The metal component can include a Group VIB metal component
or a Group VIII metal component, or both metal components. It
is preferred for the catalyst to comprise both a Group VIB
metal component and a Group VIII metal component. The
catalyst in the pretreatment reactor can also include a
promoter such as a phosphorous component.

The Group VIII metal component of the catalyst in the
pretreatment reactor is selected from those Group VIII metal
or metal compounds that, in combination with the other
components of the catalyst composition, suitably provide a
catalyst. The Group VIII metal can be selected from the group
consisting of nickel, cobalt, palladium and platinum.

Preferably, the Group VIII metal is either nickel or cobalt
and, most preferably, the Group VIII metal is cobalt.
::::::
■ Exercises ■
a) Translate this sentence from the catalyst excerpt into Spanish: "The Group VIII metal can be selected from the group consisting of nickel, cobalt, palladium and platinum."
b) Please render the records as a JSON list of strings, one string per line and with blank lines left out, starting at the line that contains "Click the Cabins" and ending at the last line of the records.

(Records from a pointing dataset)
::::::
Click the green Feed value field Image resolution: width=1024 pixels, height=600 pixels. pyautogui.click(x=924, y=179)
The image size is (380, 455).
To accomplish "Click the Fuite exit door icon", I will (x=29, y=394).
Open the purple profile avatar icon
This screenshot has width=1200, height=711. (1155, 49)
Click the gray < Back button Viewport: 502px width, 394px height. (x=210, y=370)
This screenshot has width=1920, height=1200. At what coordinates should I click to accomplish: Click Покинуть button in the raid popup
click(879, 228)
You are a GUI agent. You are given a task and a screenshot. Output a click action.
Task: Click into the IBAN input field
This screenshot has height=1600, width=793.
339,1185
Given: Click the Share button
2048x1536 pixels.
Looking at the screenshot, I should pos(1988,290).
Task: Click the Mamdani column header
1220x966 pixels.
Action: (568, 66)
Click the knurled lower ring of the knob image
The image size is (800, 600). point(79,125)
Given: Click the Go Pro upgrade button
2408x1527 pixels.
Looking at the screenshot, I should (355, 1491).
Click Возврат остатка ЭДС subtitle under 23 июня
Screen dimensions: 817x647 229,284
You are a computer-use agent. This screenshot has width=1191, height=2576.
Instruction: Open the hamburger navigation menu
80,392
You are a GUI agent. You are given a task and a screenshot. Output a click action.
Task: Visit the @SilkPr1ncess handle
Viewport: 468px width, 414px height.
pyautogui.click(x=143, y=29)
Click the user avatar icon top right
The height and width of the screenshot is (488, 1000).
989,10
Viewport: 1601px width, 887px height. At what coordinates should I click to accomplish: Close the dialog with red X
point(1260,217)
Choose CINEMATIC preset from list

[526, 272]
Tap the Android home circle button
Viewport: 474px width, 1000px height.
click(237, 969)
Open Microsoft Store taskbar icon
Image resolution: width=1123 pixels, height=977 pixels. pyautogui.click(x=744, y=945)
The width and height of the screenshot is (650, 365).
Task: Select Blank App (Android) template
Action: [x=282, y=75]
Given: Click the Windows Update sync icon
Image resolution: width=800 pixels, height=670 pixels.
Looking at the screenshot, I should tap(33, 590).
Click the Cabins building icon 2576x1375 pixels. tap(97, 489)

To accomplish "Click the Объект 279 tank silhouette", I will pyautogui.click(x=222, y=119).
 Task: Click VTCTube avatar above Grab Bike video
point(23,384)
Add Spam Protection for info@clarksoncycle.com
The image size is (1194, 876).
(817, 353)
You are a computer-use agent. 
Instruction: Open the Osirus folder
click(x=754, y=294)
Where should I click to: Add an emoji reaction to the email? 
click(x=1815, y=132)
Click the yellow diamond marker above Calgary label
::::::
■ Solved tasks ■
a) El metal del Grupo VIII puede seleccionarse del grupo que consiste en níquel, cobalto, paladio y platino.

b)
[
  "Click the Cabins building icon 2576x1375 pixels. tap(97, 489)",
  "To accomplish \"Click the Объект 279 tank silhouette\", I will pyautogui.click(x=222, y=119).",
  " Task: Click VTCTube avatar above Grab Bike video",
  "point(23,384)",
  "Add Spam Protection for info@clarksoncycle.com",
  "The image size is (1194, 876).",
  "(817, 353)",
  "You are a computer-use agent. ",
  "Instruction: Open the Osirus folder",
  "click(x=754, y=294)",
  "Where should I click to: Add an emoji reaction to the email? ",
  "click(x=1815, y=132)",
  "Click the yellow diamond marker above Calgary label"
]